We conclude that it is permissible for a trier of fact to find that the accident in the instant case would not likely have occurred without negligence. Cox was ascending the escalator in a normal fashion and wearing a normal jacket when her jacket became caught under the handrail. Its common experience with escalators would allow the jury to infer that such an accident would not occur absent the negligent design, construction, maintenance, inspection, or repair of the escalator. See McDonald, 157 Ariz. at 319, 757 P.2d at 123; cf. Manzi v. Montgomery Elevator Co., 865 P.2d 902, 904 (Colo.Ct.App.1993) (res ipsa loquitur applied where plaintiff riding escalator in common, non-negligent manner had shoe caught in the comb-plate at top of escalator); Ott v. J.C. Penney Co., 360 So.2d 524, 527 (La.Ct.App.1978) (plaintiff's shoe caught between comb-plate and tread-plate: "The fact that the escalator caught and held plaintiff's shoe at this site is an unusual occurrence which would not have happened had the escalator been functioning properly."); Gilbert v. Korvette, Inc., 457 Pa. 602, 327 A.2d 94, 102 (1974) (foot of three-year-old child riding escalator became caught in step: "[I]t cannot be disputed that this accident would not have occurred in the absence of negligence.").

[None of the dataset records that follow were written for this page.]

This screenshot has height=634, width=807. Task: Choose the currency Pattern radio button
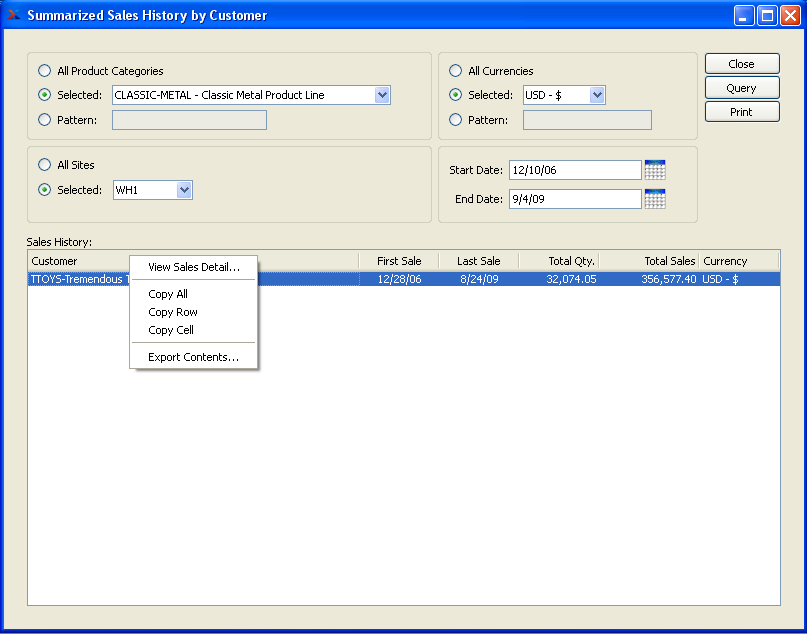pyautogui.click(x=456, y=120)
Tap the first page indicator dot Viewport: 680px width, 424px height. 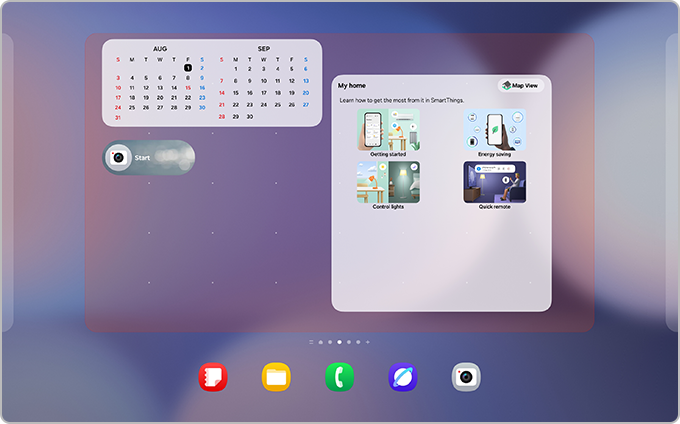[320, 342]
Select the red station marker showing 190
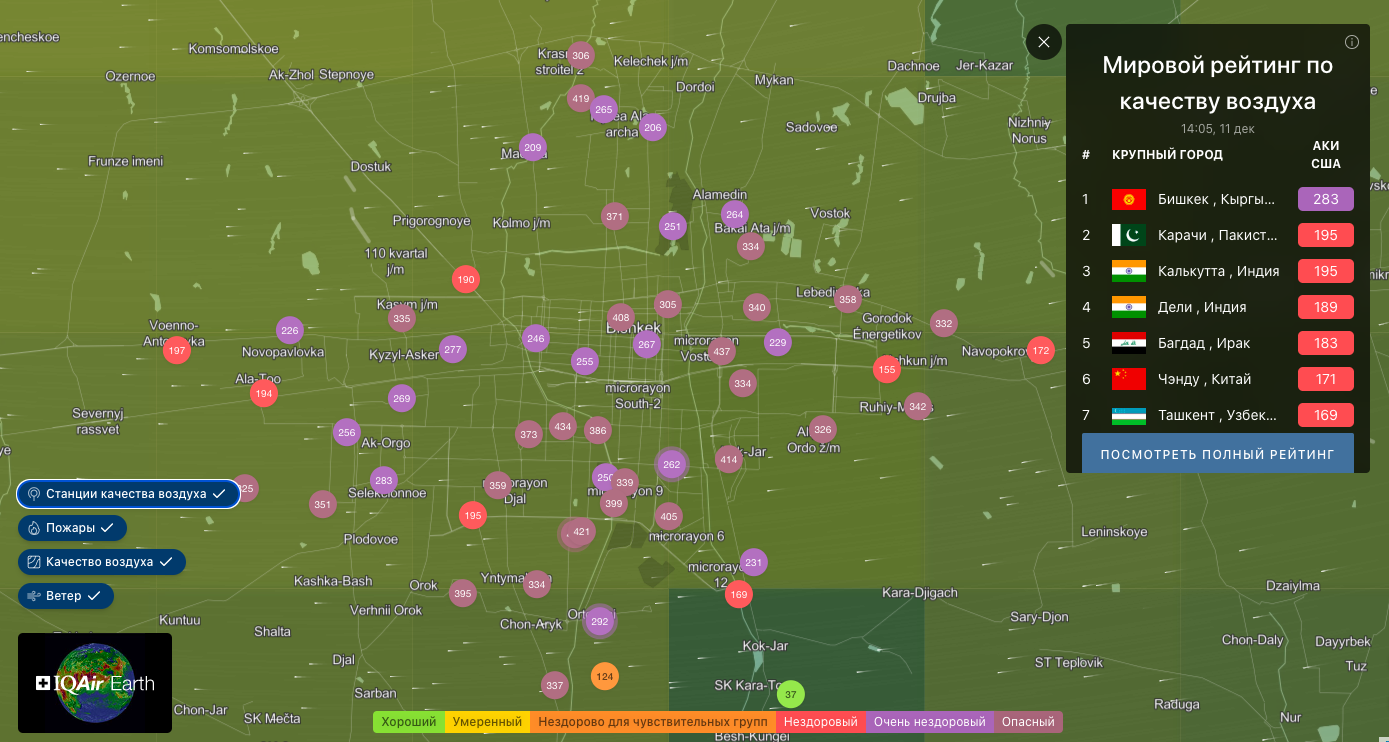Viewport: 1389px width, 742px height. (465, 280)
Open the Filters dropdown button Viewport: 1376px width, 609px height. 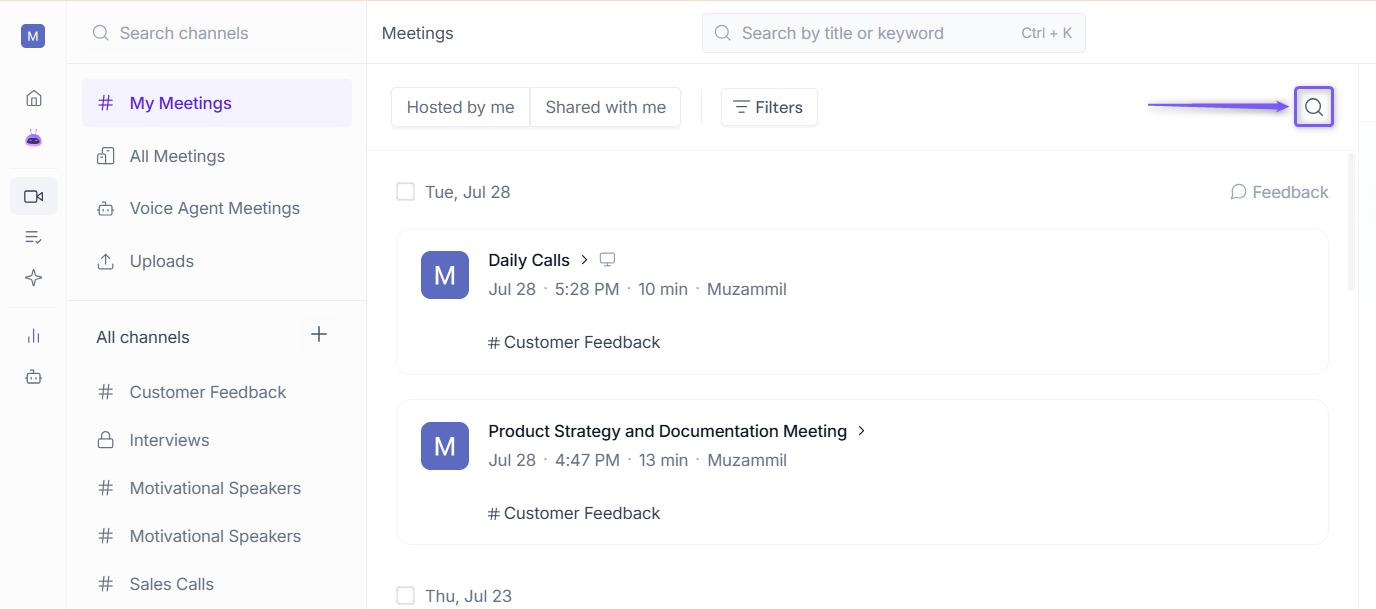[x=769, y=107]
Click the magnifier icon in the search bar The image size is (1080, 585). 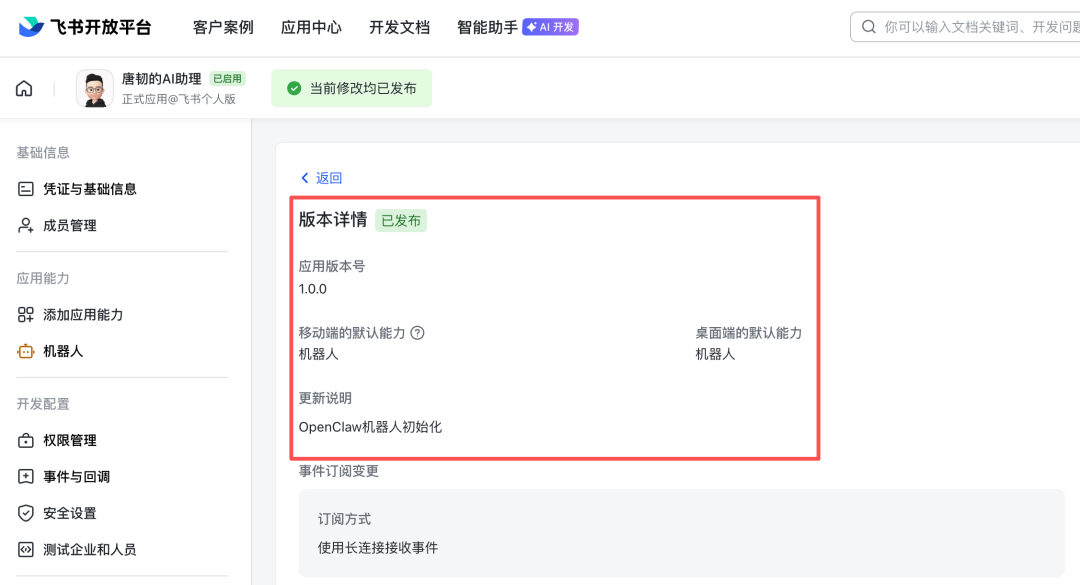pyautogui.click(x=868, y=26)
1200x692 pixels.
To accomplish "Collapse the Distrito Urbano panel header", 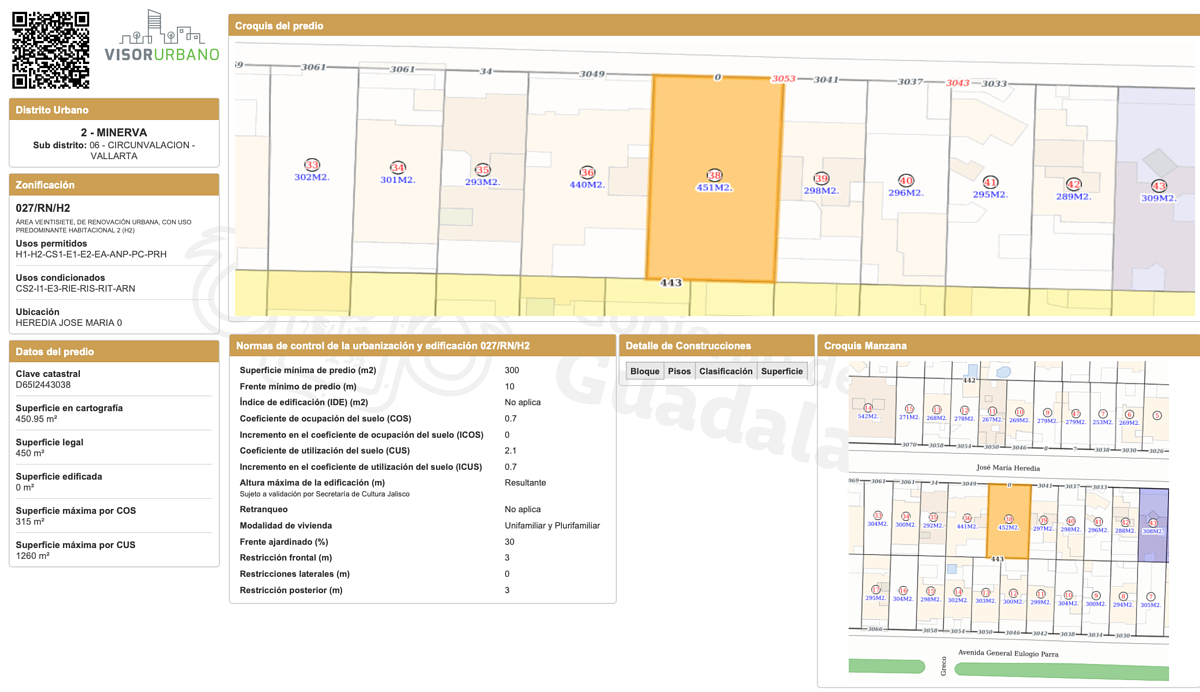I will tap(114, 110).
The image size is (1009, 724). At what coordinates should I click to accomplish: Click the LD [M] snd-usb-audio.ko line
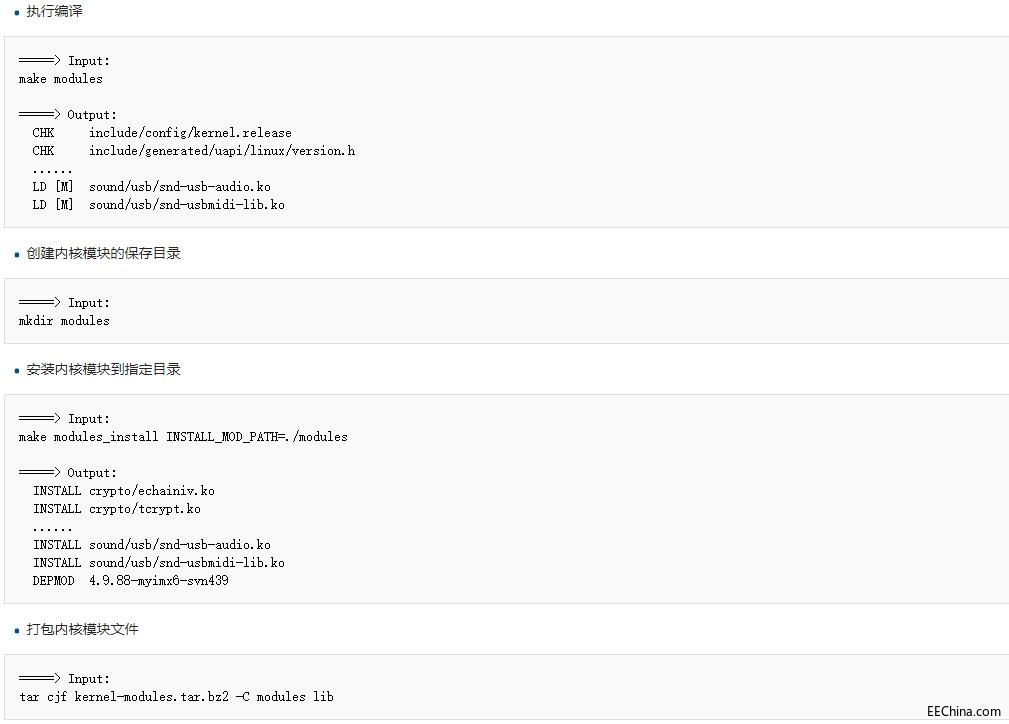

Furthermore, even if such common knowledge were lacking, plaintiffs presented expert evidence in the form of an affidavit from a mechanical engineer who had inspected the escalator and opined that Cox's accident could only have occurred if the escalator had been improperly designed or maintained. We therefore conclude that plaintiffs have established the first element of res ipsa loquitur.

2. Defendants' Control

The second element requires that the instrumentality causing the accident be within the exclusive control of defendants. The trial court concluded that this element was not satisfied:

The Plaintiff argues that the accident was caused by the escalator. With this the Court disagrees. The accident was caused by the Plaintiff's jacket getting caught in the handrail of the escalator. This circumstance is as much within the control of the Plaintiff as it is the Defendants.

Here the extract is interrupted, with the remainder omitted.